Source text:
- Big Tech is lying about some AI risks to shut down competition, a Google Brain cofounder has said.
- Andrew Ng told The Australian Financial Review that tech leaders hoped to trigger strict regulation.
- Some large tech companies didn’t want to compete with open source, he added.
AI is going to change quite a bit but I couldn’t wrap my head around the end of the world stuff.
It won’t end the world because AI doesn’t work the way that Hollywood portrays it.
No AI has ever been shown to have self agency, if it’s not given instructions it’ll just sit there. Even a human child would attempt to leave room if left alone in there.
So the real risk is not that and AI will decide to destroy humanity it’s that a human will tell the AI to destroy their enemies.
But then you just get back around to mutually assured destruction, if you tell your self redesigning thinking weapon to attack me I’ll tell my self redesigning thinking weapon to attack you.

Task details:
Continue the text on AI risk from the point where it stops. The listing after this point is separate material and has no connection to the text on AI risk.

Stored data:
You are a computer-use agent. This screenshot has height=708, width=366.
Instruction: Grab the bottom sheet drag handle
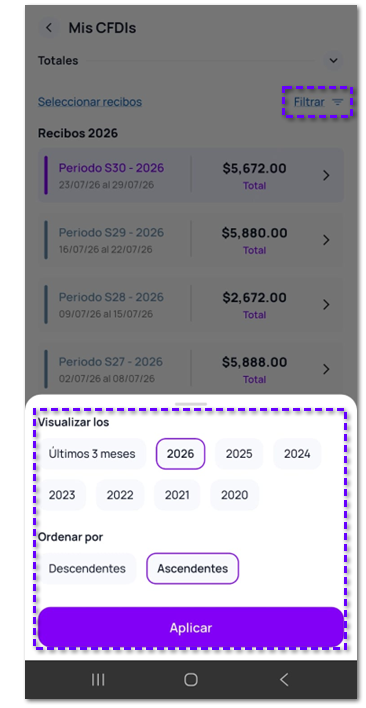[x=191, y=404]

Answer section:
I’m an AI researcher at one of the world’s top universities on the topic. While you are correct that no AI has demonstrated self-agency, it doesn’t mean that it won’t imitate such actions.
These days, when people think AI, they mostly are referring to Language Models as these are what most people will interact with. A language model is trained on a corpus of documents. In the event of Large Language Models like ChatGPT, they are trained on just about any written document in existence. This includes Hollywood scripts and short stories concerning sentient AI.
If put in the right starting conditions by a user, any language model will start to behave as if it were sentient, imitating the training data from its corpus. This could have serious consequences if not protected against.
There are already instances where chat bots demonstrated unintended racism. The monumental goal of creating a general purpose intelligence is now plausible. The hardware has caught up with the ambitions of decades past. Maybe ChatGPT’s model has no real hope for sentience, as it’s just a word factory, other approaches might. Spiking neural networks for example, on a massive scale, might simulate the human brain to where the network actually ponders its existence.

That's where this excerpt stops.